We constantly refer to the “young” Senators, but with an average age of 26.7, the Preds are 1.6 years younger as a group than Ottawa’s average age of 28.3. Because of such kids as Ryan Ellis, 21, last seen here helping Canada’s world juniors win gold, Colin Wilson, 22, and Craig Smith, 22, Trotz believes the Predators will be better next month than this month and better next year than this.

With Pekka Rinne in goal and a defence that includes Shea Weber, Ryan Suter (Trotz thinks he will re-sign with Nashville), and Ellis, the Predators are built from the blue paint out.

“People ask me how to spell Rinne,” says Trotz, ” I spell it M-V-P.”

Might not have looked that way, when Jason Spezza scored on the Senators first shot on goal Thursday, but Rinne has been spectacular. Senators general manager Bryan Murray is among those who believe Rinne is the best goaltender in the NHL this season.

Murray likes to tease Nashville GM David Poile that he never drafted goaltenders when Murray was coaching Poile-managed teams in Washington. Now, he has two good ones from the draft in the 6-6 Rinne and his even taller backup, 6-7 Anders Lindback, a Swede.

Not that Poile used up any high selections to get them. Rinne was an 8th round pick, 258th overall, in 2004 and Lindback was a 7th round pick, 207th overall, in 2008.

INSPIRED BY COUSIN

Rinne says he only became a goalie because his older cousin, Jari, in Kempele, Finland, was a goalie and Pekka always wanted to copy him. He had the good fortune of playing on a couple of championship teams with Karpat of the Finnish Elite League teams in 2004 and 2005. Rinne was a backup to Niklas Backstrom, now with the Minnesota Wild.

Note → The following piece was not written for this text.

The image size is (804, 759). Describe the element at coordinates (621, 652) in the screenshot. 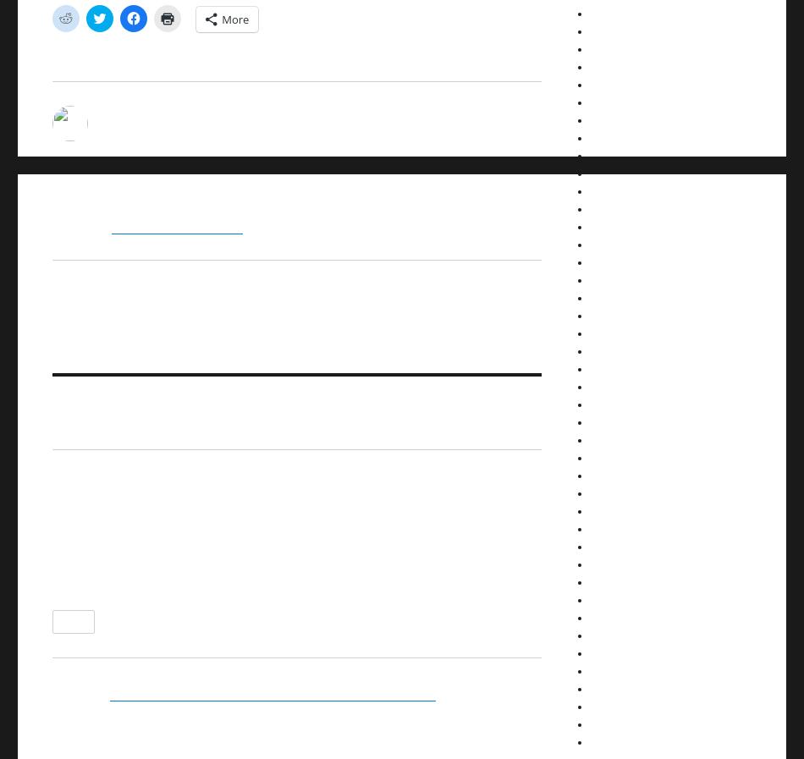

Poile’s assistant GM Ray Shero, now the Pittsburgh Penguins GM, essentially drafted Rinne on the basis of watching Rinne in the warmup one game – that plus the recommendation of Nashville’s Finnish scout.

“If I had played for a losing team, there’s no way I would have got drafted,” Rinne says. “I didn’t play a lot but I played pretty well and I was fortunate Nashville was interested.”

Casually talking to reporters on game day, Rinne and his famously calm demeanour belie a competitive fire.

” If we score on him in practice we celebrate because it rarely happens,” says Ellis.

There’s a reason Finland churns out so many professional goaltenders, according to Rinne. In Finland, goalies rock.

“The national team is a big thing back home and we’ve always had good national team goalies throughout the years,” Rinne says. “Obviously Finland is a hockey country, people always look up to those big name goalies, so a lot of kids just want to be goalies. Also, the coaching is at a very high level and even the youngest kids have goalie coaches.”

As a boy, Rinne admired Jarmo Myllys, who went on to play briefly in the NHL with Minnesota and San Jose after leading the Finns to a stunning silver medal performance at the 1988 Olympics in Calgary. After that, Pekka watched Miikka Kiprusoff of the Calgary Flames, but also several other NHL goalies as he picked up televised games overseas.

With 30 victories in the books as he arrived in Ottawa, the 29-year-old Rinne is in the conversation for the Vezina Trophy this season. His coach, for one, understands his value.

“We wouldn’t be in the position we are now if it wasn’t for Pekka,” Trotz says. “We have a young team and we didn’t play well at the start.”